Un errore grave ma frequente, considerando la struttura della mente e il suo modo di funzionare!
Le cose non sono già pronte e disponili all’uso, né tanto meno sono in attesa di essere tirate fuori e utilizzate. Non esiste nessun ripostiglio che conservi le cose pronte. La mente è una fucina di forze e di colori in continuo movimento, in grado di creare sul momento tutto quello che serve, nel qui ed ora dello spazio e del tempo.
Lo fa configurandosi e riconfigurandosi meravigliosamente, ogni volta che riceve uno stimolo.
Insomma, ogni oggetto confezionato, ogni prodotto finito, non è altro che una figura dinamicamente assunta dalla mente in un determinato istante, e colta come un fotogramma ricco di particolari e sfumature.
La mente si plasma e si modella, il nostro “Io operativo” coglie l’attimo e ne fotografa le infinite immagini che essa può assumere. Questi “oggetti”, prodotti in modo creativo, saranno utilizzabili nella realtà in modo progettuale e potente. La riconfigurazione mentale, dunque, avviene ogni volta che l’ambiente (interno o esterno) pone una richiesta. Gli oggetti mentali, dunque, altro non sono che istantanee colte nel corso delle operazioni plastiche di modellamento e rimodellamento della stessa mente.
Attimi e momenti di una sintesi poderosa e magica, granelli di pulviscolo disseminati dal plasma caldo e fluido delle profondità affettive.
A volte abbiamo la tentazione di considerarli definitivi, ma al pari dei mandala, altro non sono che disegni di sabbia colorata destinati a rompersi e disfarsi ogni volta, per essere ricostruiti e rifatti in modi sempre diversi e nuovi.
Con meravigliosa creatività.
Nel mio libro “Nudità”, che è una raccolta di racconti, sono presenti ventidue racconti.

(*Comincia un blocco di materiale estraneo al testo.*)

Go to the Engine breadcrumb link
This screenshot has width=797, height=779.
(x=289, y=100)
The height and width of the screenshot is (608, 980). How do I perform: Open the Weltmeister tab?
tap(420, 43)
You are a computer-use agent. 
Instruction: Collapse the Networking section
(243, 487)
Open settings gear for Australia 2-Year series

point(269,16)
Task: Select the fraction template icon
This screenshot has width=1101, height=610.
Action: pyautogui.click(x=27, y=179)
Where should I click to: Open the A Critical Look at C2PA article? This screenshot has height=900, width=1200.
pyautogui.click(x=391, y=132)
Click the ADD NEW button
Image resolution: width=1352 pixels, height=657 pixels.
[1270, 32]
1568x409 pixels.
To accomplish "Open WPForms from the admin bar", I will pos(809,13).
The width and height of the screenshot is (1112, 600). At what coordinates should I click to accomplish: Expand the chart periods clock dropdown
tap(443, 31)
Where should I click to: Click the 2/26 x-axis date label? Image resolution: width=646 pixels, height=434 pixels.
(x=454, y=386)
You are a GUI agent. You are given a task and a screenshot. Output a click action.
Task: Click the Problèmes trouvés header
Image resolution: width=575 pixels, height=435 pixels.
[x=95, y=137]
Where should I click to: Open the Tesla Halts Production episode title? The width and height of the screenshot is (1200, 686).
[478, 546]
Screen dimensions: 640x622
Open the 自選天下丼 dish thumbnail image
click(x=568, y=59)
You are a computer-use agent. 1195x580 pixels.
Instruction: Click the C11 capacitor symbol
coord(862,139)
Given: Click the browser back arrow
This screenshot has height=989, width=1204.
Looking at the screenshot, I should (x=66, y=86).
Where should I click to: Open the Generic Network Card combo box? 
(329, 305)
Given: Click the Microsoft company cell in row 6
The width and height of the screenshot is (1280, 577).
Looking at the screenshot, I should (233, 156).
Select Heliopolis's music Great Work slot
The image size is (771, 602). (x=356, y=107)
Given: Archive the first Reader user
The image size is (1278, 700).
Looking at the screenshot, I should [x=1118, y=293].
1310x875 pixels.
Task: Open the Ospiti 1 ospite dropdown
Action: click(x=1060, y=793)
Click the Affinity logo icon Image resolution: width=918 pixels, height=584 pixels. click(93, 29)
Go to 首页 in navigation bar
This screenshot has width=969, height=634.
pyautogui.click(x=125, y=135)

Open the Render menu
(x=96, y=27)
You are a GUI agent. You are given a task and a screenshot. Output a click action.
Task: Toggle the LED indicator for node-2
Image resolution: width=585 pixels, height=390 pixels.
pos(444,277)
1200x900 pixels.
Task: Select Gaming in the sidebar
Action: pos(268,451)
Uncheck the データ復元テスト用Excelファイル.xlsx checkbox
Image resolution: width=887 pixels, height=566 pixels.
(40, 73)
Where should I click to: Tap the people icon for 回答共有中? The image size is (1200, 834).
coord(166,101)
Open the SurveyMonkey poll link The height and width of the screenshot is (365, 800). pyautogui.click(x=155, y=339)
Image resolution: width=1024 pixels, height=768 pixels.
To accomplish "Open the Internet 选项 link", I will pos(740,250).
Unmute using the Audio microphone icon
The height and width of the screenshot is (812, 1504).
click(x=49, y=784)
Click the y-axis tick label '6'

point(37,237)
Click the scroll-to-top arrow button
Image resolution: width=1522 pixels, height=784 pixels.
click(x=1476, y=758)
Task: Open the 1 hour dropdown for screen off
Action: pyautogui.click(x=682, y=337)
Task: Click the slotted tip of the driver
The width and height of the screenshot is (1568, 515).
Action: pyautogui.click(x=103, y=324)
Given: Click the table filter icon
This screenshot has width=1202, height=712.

Testi che ho scritto negli ultimi dieci o dodici anni. Ma ciascuno di essi è stato scritto in pochissimo tempo. Da un minimo di dieci a un massimo di venti minuti.
Quando la mente possiede una buona struttura, ed è libera, elastica, aperta… è anche potente, e può confezionare ogni genere di oggetti in pochi istanti.
La conoscenza, di fatto, non consiste nell’accumulo di nozioni e abilità, ma nella capacità di inventare quello che ti serve nel momento in cui ti serve, cioè al manifestarsi del bisogno.
Così, rispondendo all’incalzare di bisogni affettivi intensi, con gli occhi socchiusi, e da “stupido ubriaco”, evitando per quanto possibile di pensare, la fucina della mia mente si è messa in movimento, si è organizzata e riconfigurata. Gli esiti di queste ristrutturazioni sono gli oggetti-racconto che ho raccolto in Nudità.
I racconti più belli li scrivo così. Quando scrivo non so mai che cosa verrà fuori. Lascio fare alla mano. O meglio alle mani, visto che utilizzo il computer.
E’ come suonare il piano a orecchio. All’inizio vengono fuori note confuse e scoordinate, ma lentamente emergono sinfonie commoventi. Che mi fanno piangere mentre le scrivo, e mi fanno piangere ogni volta che le rileggo.